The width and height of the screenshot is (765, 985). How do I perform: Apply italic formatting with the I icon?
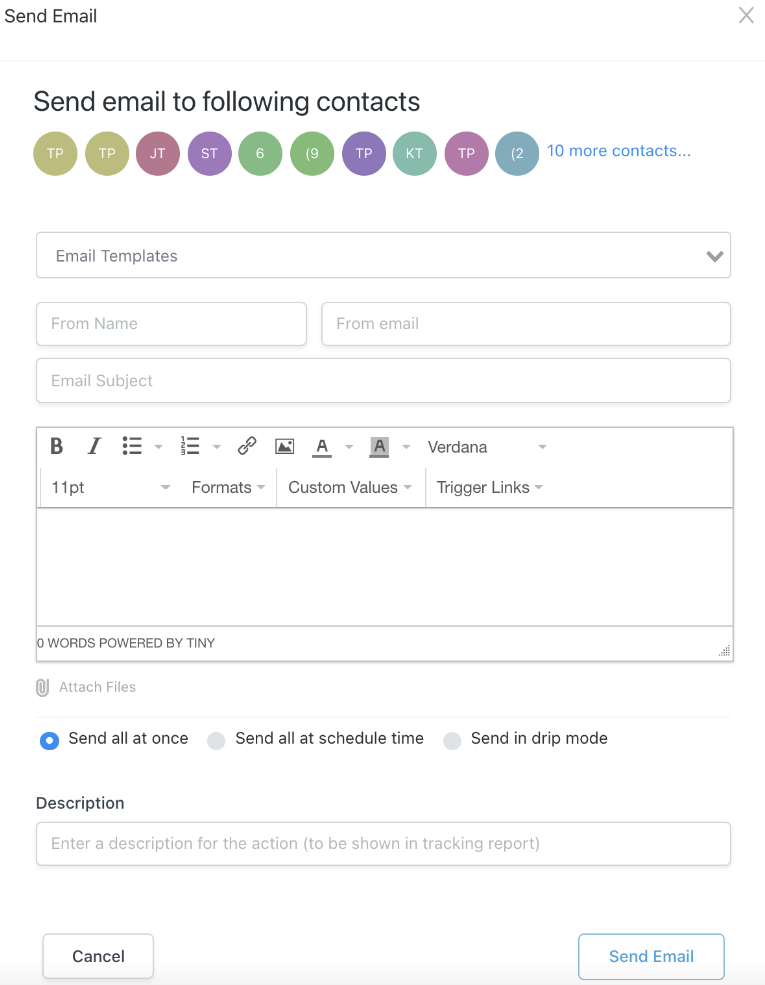pos(94,446)
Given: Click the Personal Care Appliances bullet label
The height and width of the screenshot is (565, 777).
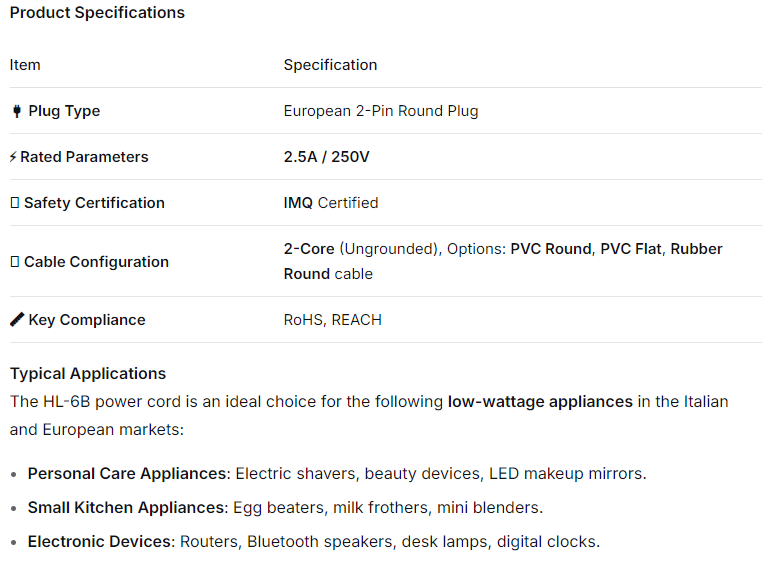Looking at the screenshot, I should point(127,474).
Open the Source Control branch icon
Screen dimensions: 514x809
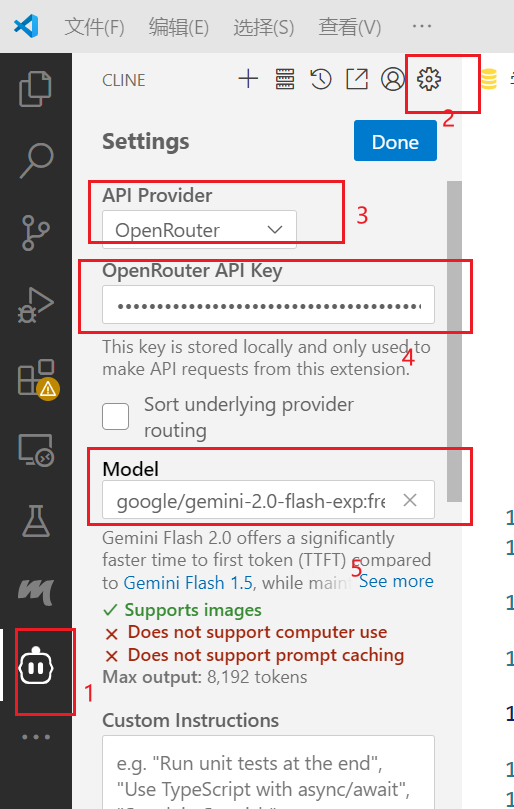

━━━━

▸ PROBLEM TO WORK ON
Each line from the one containing "The height and" through the final line of the data must be reproduced exactly, both ends included, with no pictures in the copy.

▸ RESULT OF THE EXERCISE
The height and width of the screenshot is (565, 777).
Looking at the screenshot, I should point(127,474).
Open the Source Control branch icon
Screen dimensions: 514x809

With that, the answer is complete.